Murray Bookchin RIP
Murray Bookchin, dead at 85, got a nice write-up in today's NY Times. He wrote 27 books, and was basically an anti-capitalist, saying that the need for growth will continue to harm the environment.
Mr. Bookchin (great name) has some good ideas, not least of which is the dissolving of the nation-state into a federation of municipalities with New England-style town meetings as the policy making body. Eg talk it out in public and see with your own eyes who wants and does what with collective action and public monies. (I saw this first actually in Northern Colorado where a town got together to discuss its first major expenditure, a water system. To this day the measurement system created in Colorado is used internationally to measure water supply). He also called strict environmentalists, those wishing to hold down the human population, as "eco-fascists".

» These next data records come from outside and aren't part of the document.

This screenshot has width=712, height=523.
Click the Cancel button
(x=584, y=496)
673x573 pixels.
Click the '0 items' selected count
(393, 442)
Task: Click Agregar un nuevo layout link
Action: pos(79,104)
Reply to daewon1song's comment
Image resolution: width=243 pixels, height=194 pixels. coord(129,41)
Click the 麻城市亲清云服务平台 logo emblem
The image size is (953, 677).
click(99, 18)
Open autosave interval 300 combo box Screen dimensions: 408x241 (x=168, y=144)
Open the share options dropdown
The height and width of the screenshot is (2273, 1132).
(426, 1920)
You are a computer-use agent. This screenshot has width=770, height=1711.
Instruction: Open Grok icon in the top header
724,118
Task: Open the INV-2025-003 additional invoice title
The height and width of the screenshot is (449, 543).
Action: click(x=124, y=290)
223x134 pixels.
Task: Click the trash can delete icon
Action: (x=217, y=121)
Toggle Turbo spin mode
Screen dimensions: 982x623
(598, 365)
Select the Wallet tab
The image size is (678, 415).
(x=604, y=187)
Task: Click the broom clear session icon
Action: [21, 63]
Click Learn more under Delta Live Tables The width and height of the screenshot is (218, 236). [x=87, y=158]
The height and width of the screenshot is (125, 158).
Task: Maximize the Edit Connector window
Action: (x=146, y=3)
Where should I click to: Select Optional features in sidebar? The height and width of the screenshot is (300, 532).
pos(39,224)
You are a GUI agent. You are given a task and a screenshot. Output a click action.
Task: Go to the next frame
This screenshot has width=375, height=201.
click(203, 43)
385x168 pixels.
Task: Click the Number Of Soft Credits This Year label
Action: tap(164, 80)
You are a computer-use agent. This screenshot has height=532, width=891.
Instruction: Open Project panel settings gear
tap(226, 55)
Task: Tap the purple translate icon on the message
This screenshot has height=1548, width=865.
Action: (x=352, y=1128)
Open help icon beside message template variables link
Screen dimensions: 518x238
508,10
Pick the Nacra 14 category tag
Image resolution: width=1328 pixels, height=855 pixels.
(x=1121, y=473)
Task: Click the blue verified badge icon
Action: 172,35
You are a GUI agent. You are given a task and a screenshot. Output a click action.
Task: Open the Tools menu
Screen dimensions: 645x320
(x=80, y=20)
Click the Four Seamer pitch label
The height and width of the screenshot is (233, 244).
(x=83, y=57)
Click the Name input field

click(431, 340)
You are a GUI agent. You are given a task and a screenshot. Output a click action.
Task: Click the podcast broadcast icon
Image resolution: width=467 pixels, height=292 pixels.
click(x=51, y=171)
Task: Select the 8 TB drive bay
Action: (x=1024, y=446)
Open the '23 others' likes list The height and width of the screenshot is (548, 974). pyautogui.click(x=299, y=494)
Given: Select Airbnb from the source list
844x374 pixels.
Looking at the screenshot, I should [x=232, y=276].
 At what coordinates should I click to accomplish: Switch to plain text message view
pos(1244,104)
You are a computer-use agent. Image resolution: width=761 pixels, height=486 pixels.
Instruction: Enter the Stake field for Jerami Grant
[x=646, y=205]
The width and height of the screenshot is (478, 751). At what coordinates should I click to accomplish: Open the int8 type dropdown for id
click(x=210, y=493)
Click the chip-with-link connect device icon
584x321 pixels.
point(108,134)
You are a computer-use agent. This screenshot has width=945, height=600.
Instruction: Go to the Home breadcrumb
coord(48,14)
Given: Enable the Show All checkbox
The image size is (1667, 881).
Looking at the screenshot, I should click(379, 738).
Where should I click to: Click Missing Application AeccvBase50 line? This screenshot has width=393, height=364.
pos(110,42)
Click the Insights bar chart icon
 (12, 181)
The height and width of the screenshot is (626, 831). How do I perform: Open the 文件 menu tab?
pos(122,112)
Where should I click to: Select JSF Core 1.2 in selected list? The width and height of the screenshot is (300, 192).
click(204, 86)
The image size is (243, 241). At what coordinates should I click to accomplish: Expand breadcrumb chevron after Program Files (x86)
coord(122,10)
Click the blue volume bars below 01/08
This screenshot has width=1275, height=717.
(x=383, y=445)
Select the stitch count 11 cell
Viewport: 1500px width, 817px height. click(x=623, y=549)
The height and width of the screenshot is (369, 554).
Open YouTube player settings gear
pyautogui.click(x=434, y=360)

He had a varied and interesting life, as a guard at Fort Knox, factory worker at General Motors, and tenured professor. In 1973 the FBI broke into his apartment in the East Village looking for members of the Weather Underground, whom he despised. His pamphlet, Listen, Marxist! was widely-read in the 1960s underground movement.
I guess where he had it wrong is that yes, capitalism has its excesses, and yes the rich get richer quicker than the poor get richer and this bothers people. But without growth nobody gets richer, least of all the poor. You need to have the dynamics of the market system to keep prices down and distribute things the most efficiently. Where capitalism fails is when the state gets into bed with rent-seeking corporations which have grown too big and inefficient and therefore seek to buy favors instead of produce things of value to society. Mr. Murray knew this too and thats why he called himself an anarchist.
Additionally economic growth moves one out of poverty, and allows the purchase of goods beyond the subsistence level. Clean environments are a good. A more wealthy society can afford to buy more of a cleaner environment than can a poorer society.
Mr. Bookchin might take some satisfaction that anarcho-syndicalism (worker ownership and management of the means of production) is happening in the USA, where more than 50% of Americans own stock (mostly of course through their pension funds). Additionally, only 50% of Americans work for companies with more than 100 people, meaning that half of all Americans work for themselves or small companies where worker alienation may be less than the larger ones.
Bookchin wrote under psuedonyms to avoid the wrath of the anti-communists and other scondrels hiding behind the flag, and denounced some of his own writings later on in life as wrong-headed thinking.
My brother told me this, which I agree with: "If you're not a communist when you are 20 you don't have a heart, and if you're not a capitalist when you are 40 you don't have any brains". Mr. Murray had both.